There are five major CDNs that are functioning in Pakistan currently: Akamai, YouTube, Netflix, Facebook and Cloudflare. Their systems are integrated with global DNS, and blocking the latter will have a detrimental impact on their CDNs which serve around 65pc of Pakistan’s total internet traffic. Blocking global DNS and hence CDNs will mean that all internet bandwidth in Pakistan will have to come via underground submarine cables, which will exponentially increase the cost of internet by three to four times. The cost is already rising since it is paid in dollars and the exchange rate is crashing. Internet speed will further slow down because of this. Several applications, including large business clients, such as Cisco, use global DNS and their functionality will be impacted too if they are blocked.

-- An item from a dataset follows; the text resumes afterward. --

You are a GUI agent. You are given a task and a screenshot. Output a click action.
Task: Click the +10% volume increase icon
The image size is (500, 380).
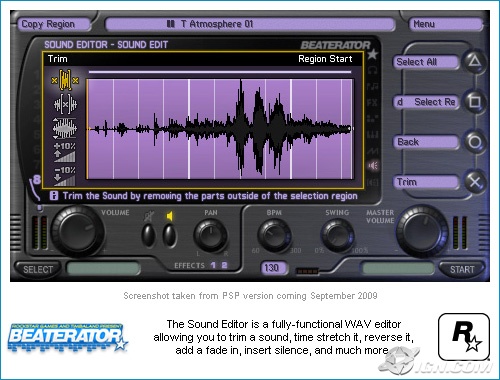pyautogui.click(x=65, y=152)
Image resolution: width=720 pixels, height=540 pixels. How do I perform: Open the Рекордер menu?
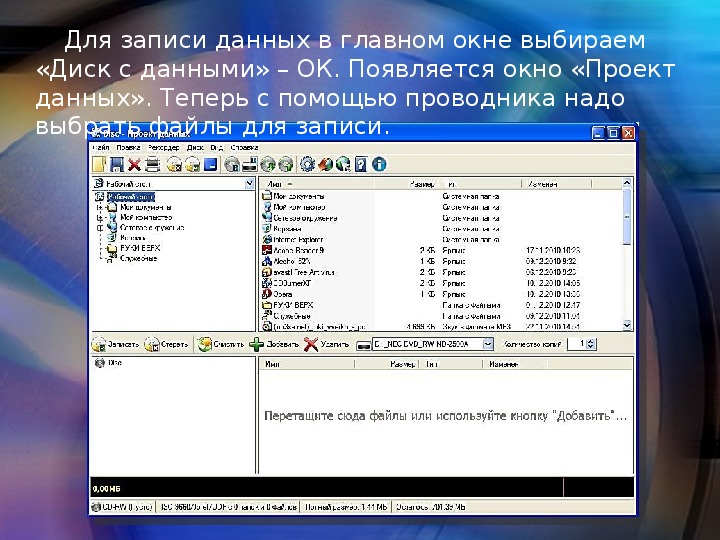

A centralised DNS and blocked global DNS will also undermine the privacy of internet users in Pakistan as a local DNS will be vulnerable to state surveillance, increased security threats by hackers etc, loss of access to DNS block lists that protect users from malware and viruses and the potential for abuse of DNS data for commercial purposes among several issues.

The world meanwhile is moving towards Web 3.0 which is defined by decentralised blockchain technology rather than the centralised model of the earlier two iterations. The concept of decentralised autonomous organisation is defining the future of internet technology, but Pakistani authorities seem to be going in the past in their obsession with control rather than allowing citizens to accrue benefits of faster, more private and lower-cost decentralised internet. The PTA must scrap the proposal for blocking global DNS, and move towards decentralised DNS so that Pakistan’s IT sector can grow, exports can rise and Pakistanis can compete globally.

The writer is director of Bolo Bhi, an advocacy forum for digital rights.